Acórdãos T CONFLITOS

Acórdão do Tribunal dos Conflitos
Processo:09/22
Data do Acordão:11/08/2022
Tribunal:CONFLITOS
Relator:ARAGÃO SEIA
Descritores:CONFLITO NEGATIVO DE JURISDIÇÃO
Sumário:
Nº Convencional:JSTA000P30164
Nº do Documento:SAC2022110809
Data de Entrada:03/24/2022
Recorrente:CONFLITO NEGATIVO DE JURISDIÇÃO, ENTRE O TRIBUNAL JUDICIAL DA COMARCA DE VIANA DO CASTELO, JUÍZO CENTRAL CÍVEL DE VIANA DO CASTELO — JUIZ 3 E O TRIBUNAL ADMINISTRATIVO E FISCAL DE BRAGA U02
AUTOR: A............
RÉU: ESTADO PORTUGUÊS E OUTROS
Recorrido 1:*
Votação:UNANIMIDADE
Área Temática 1:*
Aditamento:
Texto Integral: Conflito n.º 9/22

Acordam no Tribunal dos Conflitos

Relatório
A…………, com os demais sinais nos autos, intentou no Tribunal Judicial de Viana do Castelo, Juízo de Competência Genérica de Valença, acção declarativa de condenação contra B…………, C…………, D………… e E…………, Lda, formulando os seguintes pedidos:
“I - Declarar-se que o autor é comproprietário, no quota-parte de 1/2 (metade) indivisa, das frações autónomas designadas pelas letras “CH”, “CI”, “CJ”, “CK”, “CL”, “CM”, “CN”, “CP”, “CQ”, “CR”, “CT” e “CS” do prédio identificado no artigo 1º da petição inicial, o que já acontecia em 18 de janeiro de 2019, data da realização da venda na execução fiscal a que se alude nos artigos 23º e 24º da petição inicial;
II - Ser reconhecido ao Autor, enquanto comproprietário, o direito de preferência na venda ou alienação da quota-parte, correspondente a metade indivisa, das frações autónomas referidas no antecedente ponto "I”, e pelos preços por que as mesmas foram vendidas na execução fiscal a que se alude no artigo 16º da petição inicial, no âmbito das vendas e pelos preços referidos nos artigos 18º, 23º e 24º do mesmo articulado, ao abrigo das disposições legais pertinentes, designadamente, do disposto nos artigos 1.409º, nº 1, e 1.410º, nº 1, do Código Civil, substituindo-se os adquirentes de tais metades indivisas nas aludidas frações {Réus} pelo aqui Autor, enquanto preferente na titularidade do direito de propriedade sobre tais metades, e consequentemente, condenar-se os Réus a abrir mão dessas quotas-partes a favor do Autor, a quem deverão entregar os bens e direitos que titulam, livres e desonerados, mediante o recebimento das importâncias mencionadas no artigo 33º desta petição inicial, cabendo aos 1º, 2º, 3º e 4ª Réus, respetivamente, os montantes totais indicados sob as alíneas a), b), c) e d) desse mesmo artigo 33º, já depositadas por via dos depósitos autónomos juntos como documentos nºs 31 a 34;
III - Ordenar-se o cancelamento de quaisquer registos lavrados a favor dos Réus, consequentemente à venda a que se faz referência nos artigos 18º, 23º e 24º desta petição inicial, e feitos com base nela, ou de outros (registos) lavrados consequentemente a atos de oneração ou de disposição subsequentes àquele (de aquisição a favor dos RR.); e,
IV- Condenarem-se os Réus no pagamento das custas, encargos e demais, legais, acréscimos.”
Em sede de contestação, os Réus D………… e E…………, Lda, além do mais, arguiram a excepção de incompetência material do Tribunal.

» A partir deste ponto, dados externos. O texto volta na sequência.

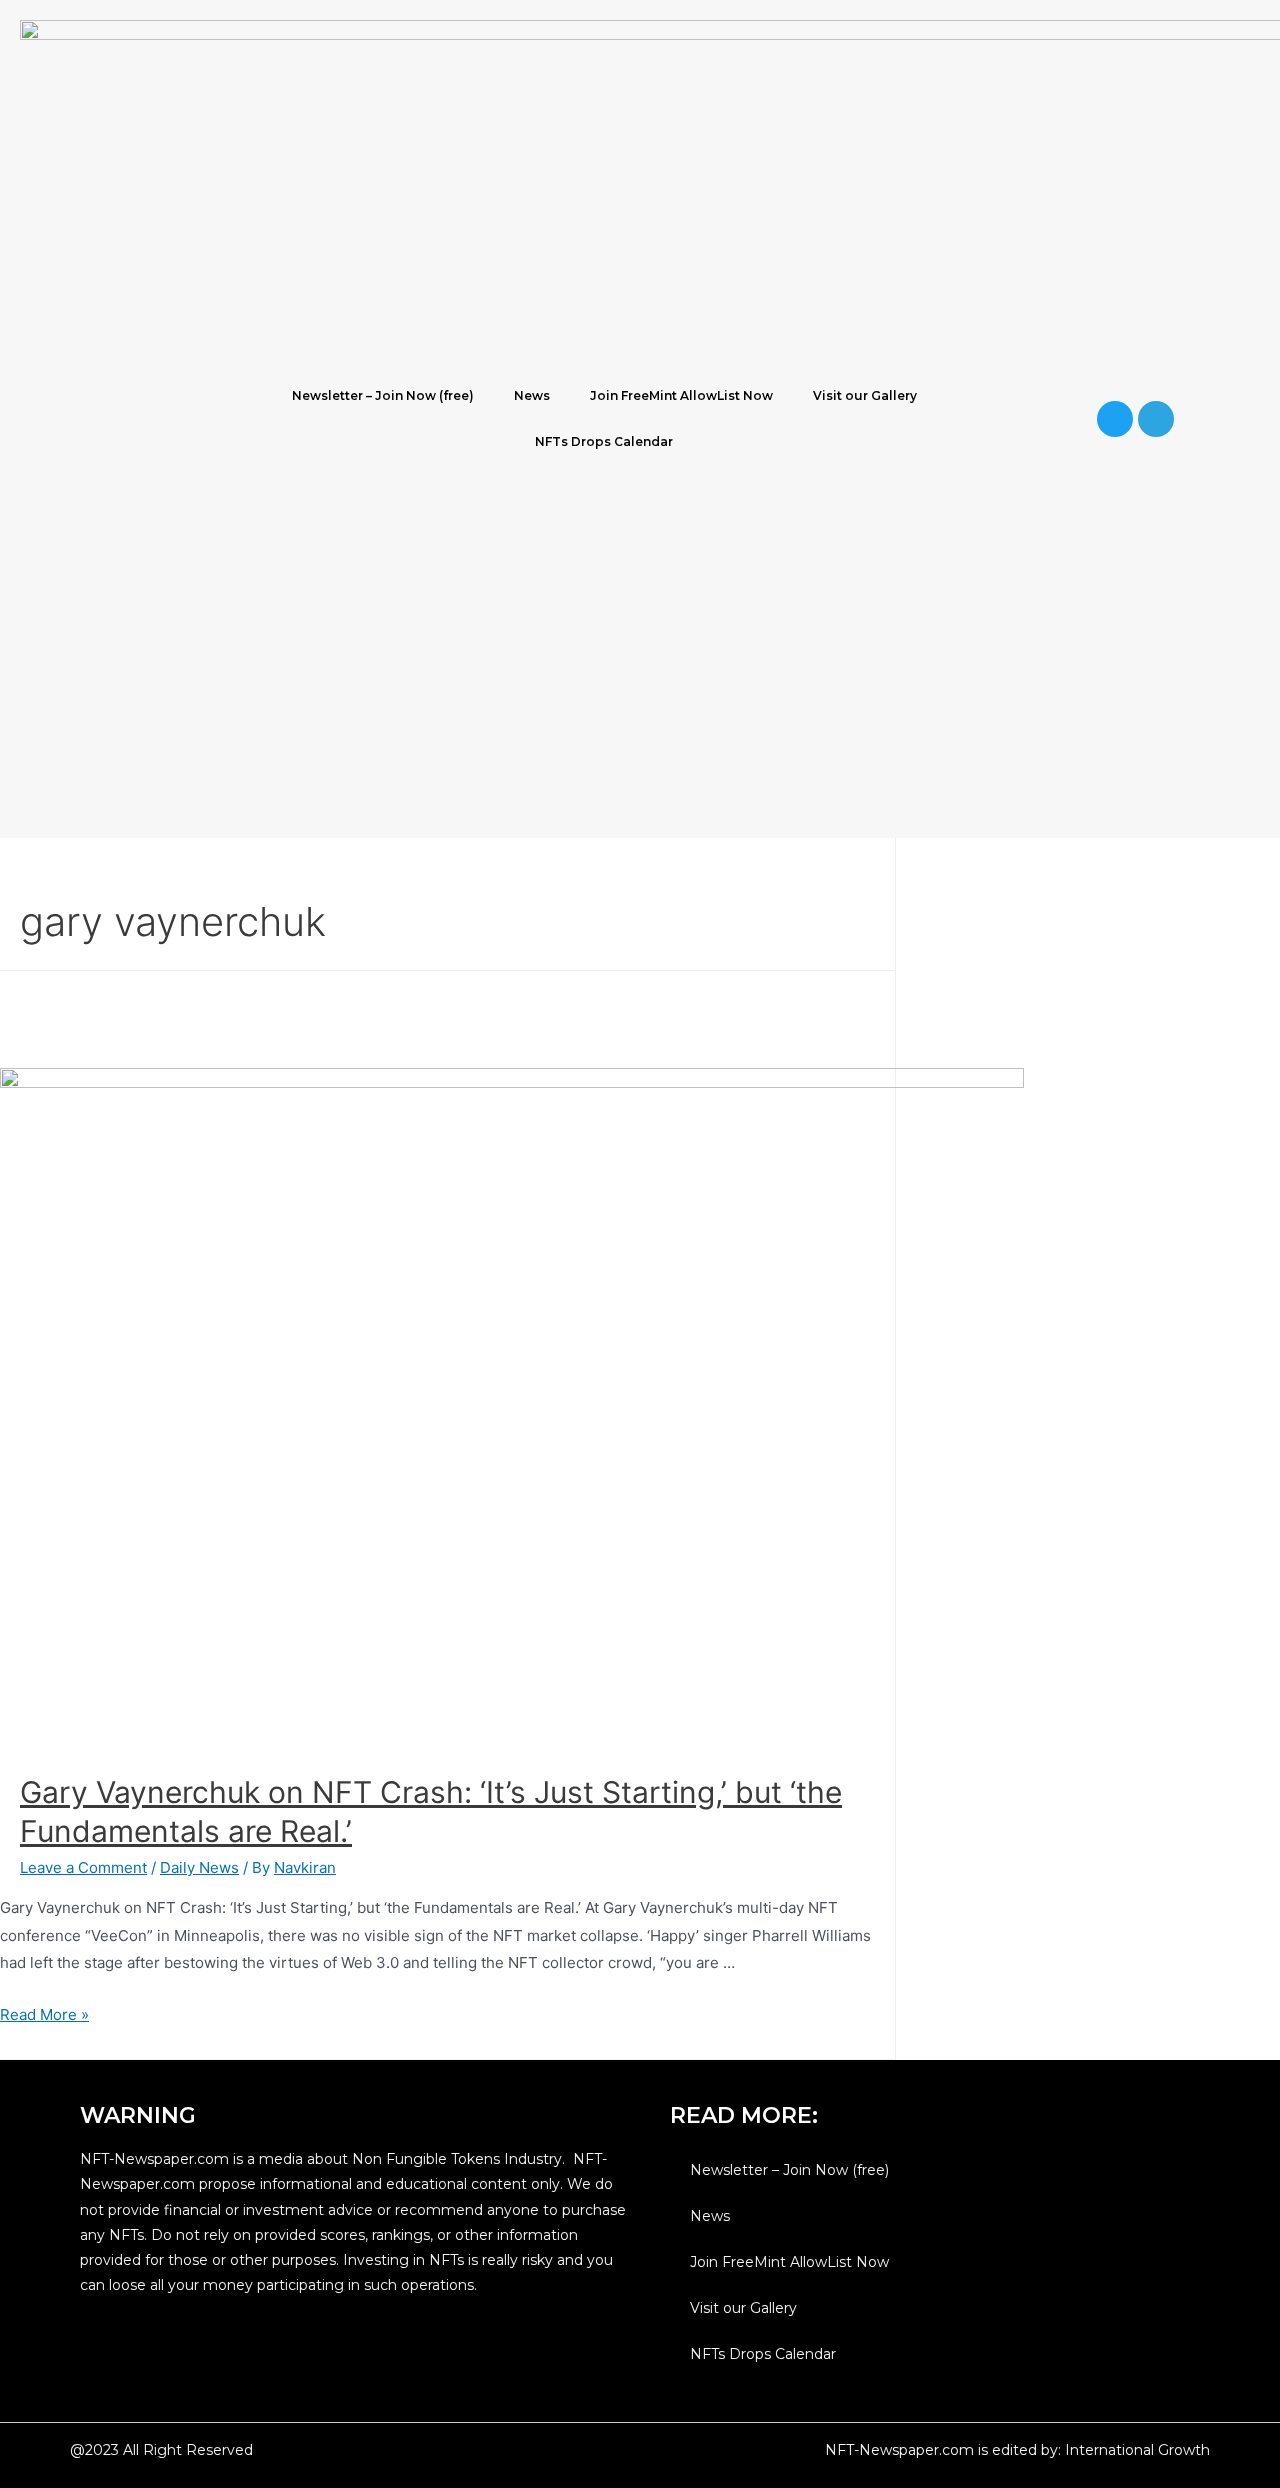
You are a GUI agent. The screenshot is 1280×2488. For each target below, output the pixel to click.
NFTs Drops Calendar (604, 441)
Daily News (199, 1867)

Na resposta, o Autor veio defender que “o exercício do direito legal de preferência por parte do comproprietário pressupõe, pois, a legalidade da venda (…) não se destinando a exigir a responsabilidade civil extracontratual do Estado (…) não cabendo a ação instaurada pelo titular de tal direito (de preferência) contra os adquirentes dos bens, ou quota-parte dos bens dele (direito) objeto no âmbito da jurisdição administrativa a que se alude no artigo 4º do Estatuto dos Tribunais Administrativos e Fiscais”. (fls 65)
O Juízo de Competência Genérica de Valença julgou-se incompetente em razão do valor da causa e declarou competentes os Juízos Centrais Cíveis da Comarca de Viana do Castelo. (fls. 80)
No Juízo Central Cível de Viana do Castelo foi o Autor convidado a fazer intervir nos autos o Estado, tendo deduzido incidente de intervenção provocada passiva a qual foi admitida.
Em 09.07.2021, no Juízo Central Cível do Tribunal Judicial da Comarca de Viana do Castelo [Proc.n.º 330/19.8T8VLN], foi proferida decisão a julgar o tribunal incompetente em razão da matéria para apreciação do litígio por entender que a “(…) irregularidade omissiva alegadamente praticada no procedimento tributário invocado deve ser conhecida nessa mesma jurisdição. Com efeito, e como se refere no acórdão do Tribunal de Conflitos, de 07.07.2009, "em suma, dir-se-á que, atento o princípio constitucionalmente consagrado da tutela jurisdicional efectiva, os tribunais administrativos e fiscais apresentam-se hoje como tribunais comuns em matéria administrativa e fiscal, o que implica terem os meios processuais adequados para dar satisfação às pretensões formuladas pelos administrados em processos da sua competência, pelo que as normas processuais administrativas e tributárias devem ser interpretadas em conformidade com esse princípio constitucional (ainda que, para esse efeito, e a título subsidiário, seja necessário recorrer à aplicação das normas do processo civil). Face ao que se deixa exposto, não restam dúvidas que a jurisdição competente para apreciar a pretensão formulada pelos Autores junto do Tribunal Judicial (…) é a jurisdição administrativa e fiscal e, dentro desta, os tribunais tributários." Também no mesmo sentido pode ler-se o acórdão do Supremo Tribunal Administrativo de 16.12.2015,relatado por Dulce Neto (disponível em www.dgsi.pt).
Com efeito, não faria sentido que a irregularidade que fundamenta a invocada pretensão à declaração do direito de preferência que tem de resultar, necessariamente, do não cumprimento de regras do procedimento tributário, designadamente da venda em execução fiscal, fosse apreciada e julgada na jurisdição comum.
Por isso é que a norma constante do artigo 49º, nº 1, alínea d), do Estatuto dos Tribunais Administrativos e Fiscais tem a abrangência que tem e o sentido teleológico de dever ser o tribunal tributário a apreciar a totalidade das questões que se levantam nos procedimentos tributários, evitando-se assim que a jurisdição comum seja obrigada a ponderar sobre e a declarar eventuais irregularidades que eventualmente surjam nesses processos, em incursões sobre regras processuais e de tramitação estranhas à sua competência material.”.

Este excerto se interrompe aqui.